### Data for processing

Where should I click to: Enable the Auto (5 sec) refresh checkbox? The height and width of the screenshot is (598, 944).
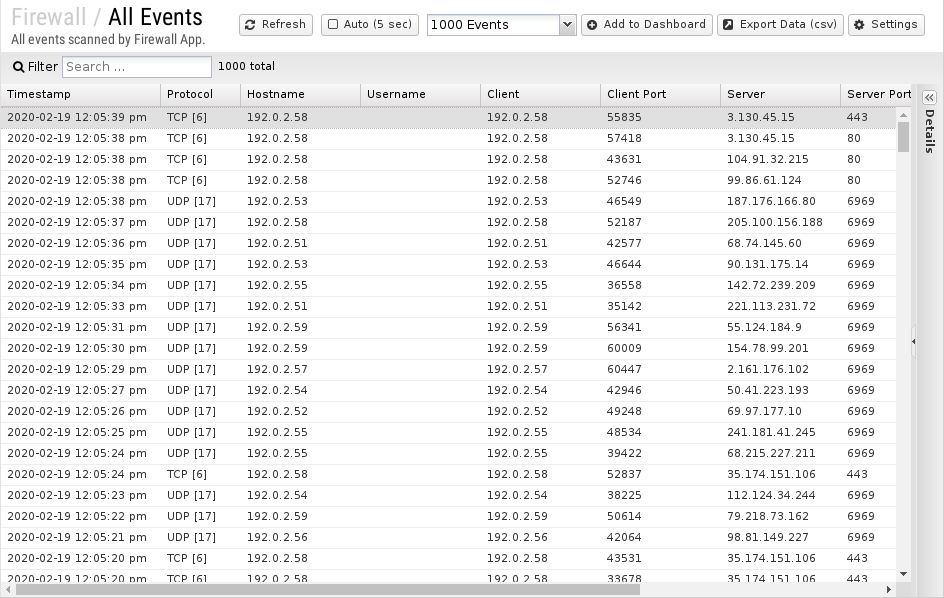click(333, 25)
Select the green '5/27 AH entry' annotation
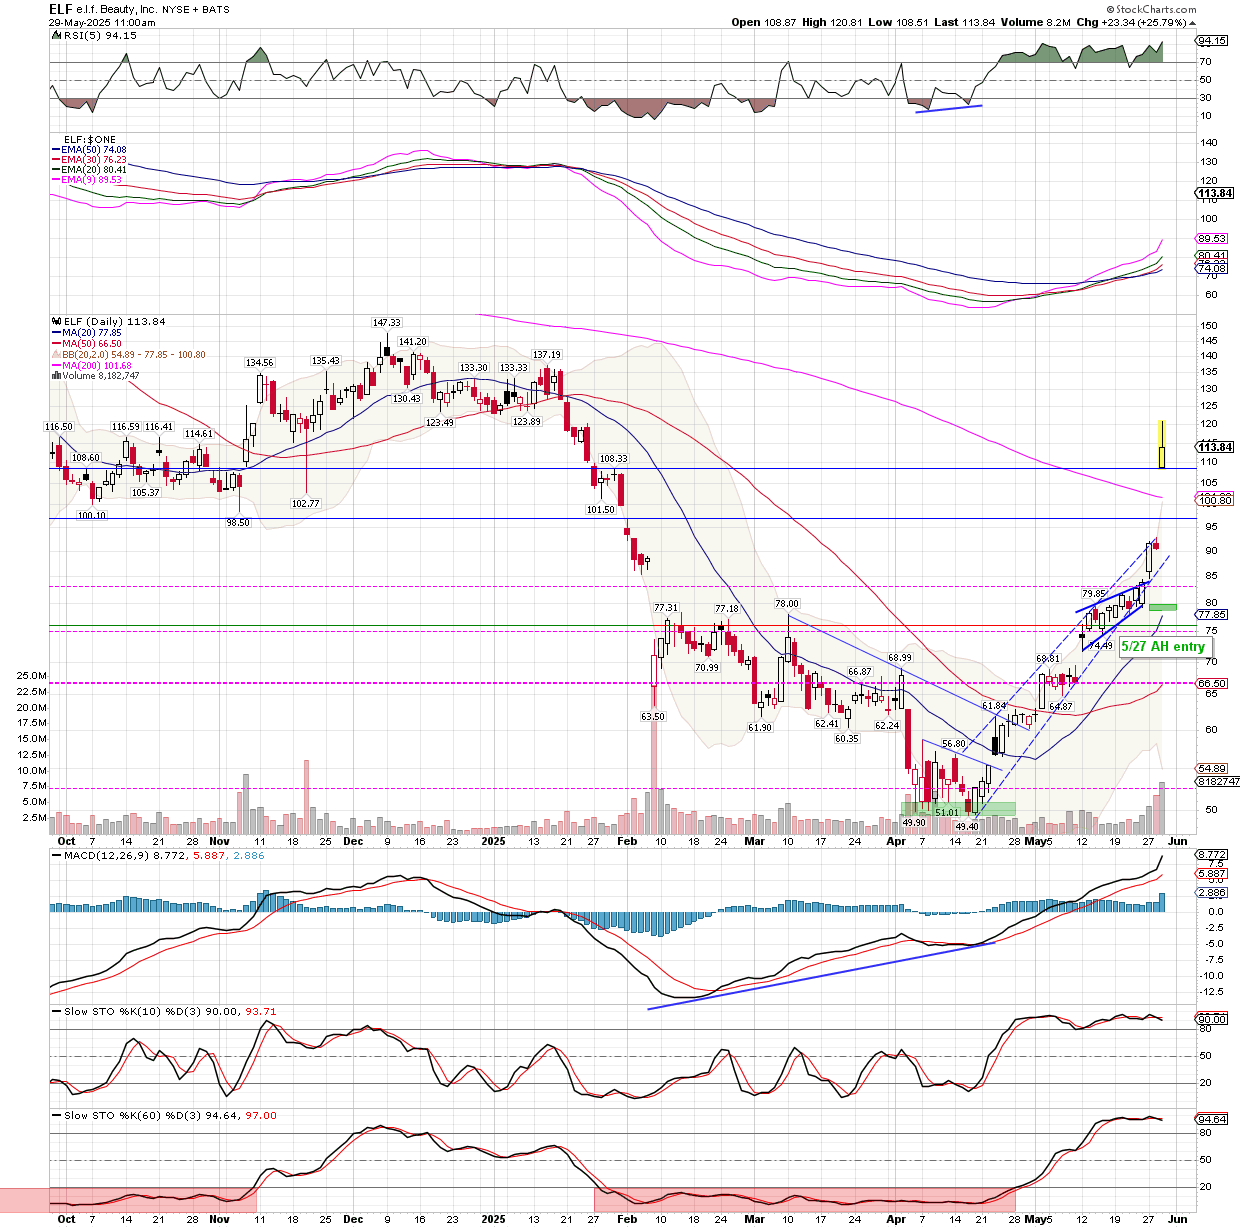This screenshot has height=1228, width=1240. [1163, 647]
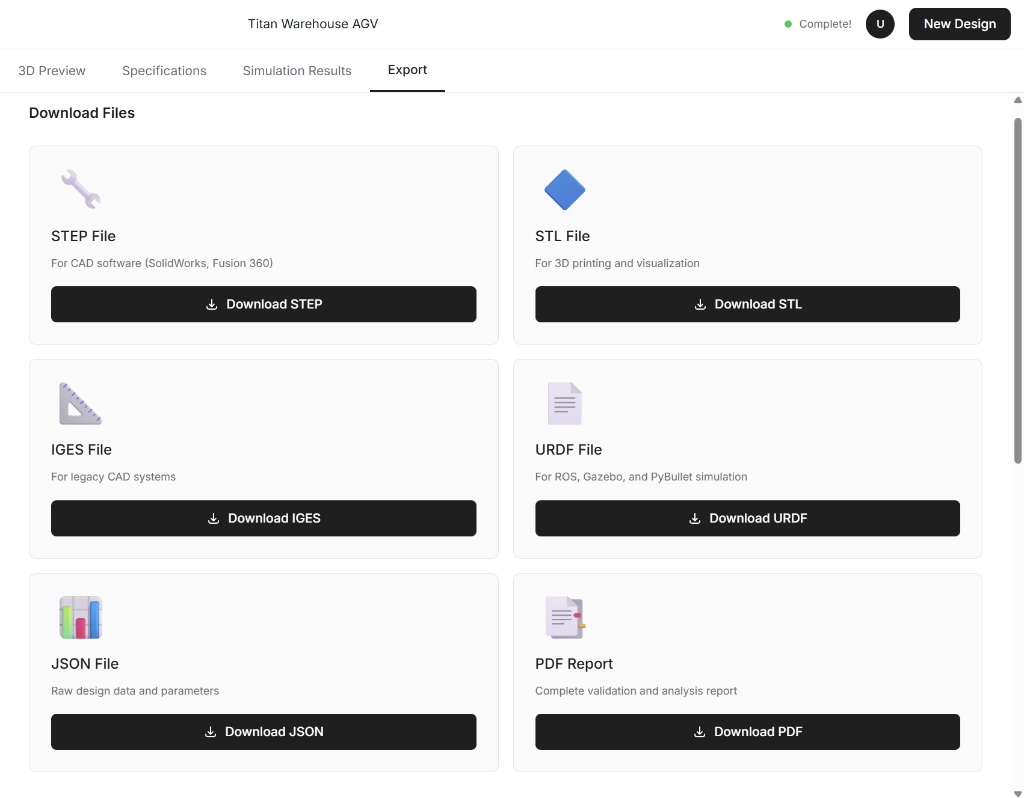Image resolution: width=1024 pixels, height=798 pixels.
Task: Select the Export tab
Action: tap(406, 70)
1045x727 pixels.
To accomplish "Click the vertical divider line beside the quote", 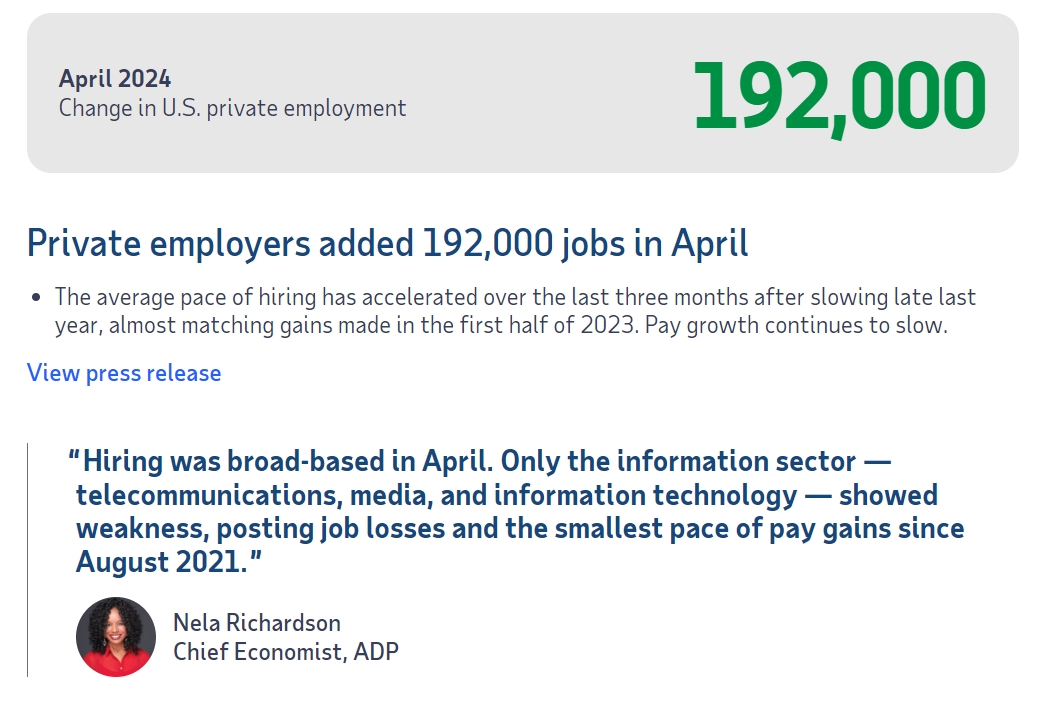I will (27, 560).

### Your task
The answer should contain nothing but the lines from the top of the data above through the line containing "1045x727 pixels.", copied exactly, with no images.

### Response area
Where should I click to: Enable the Auto (5 sec) refresh checkbox? The height and width of the screenshot is (598, 944).
click(333, 25)
Select the green '5/27 AH entry' annotation
This screenshot has height=1228, width=1240. [1163, 647]
Image resolution: width=1024 pixels, height=798 pixels.
Task: Select the Export tab
Action: tap(406, 70)
1045x727 pixels.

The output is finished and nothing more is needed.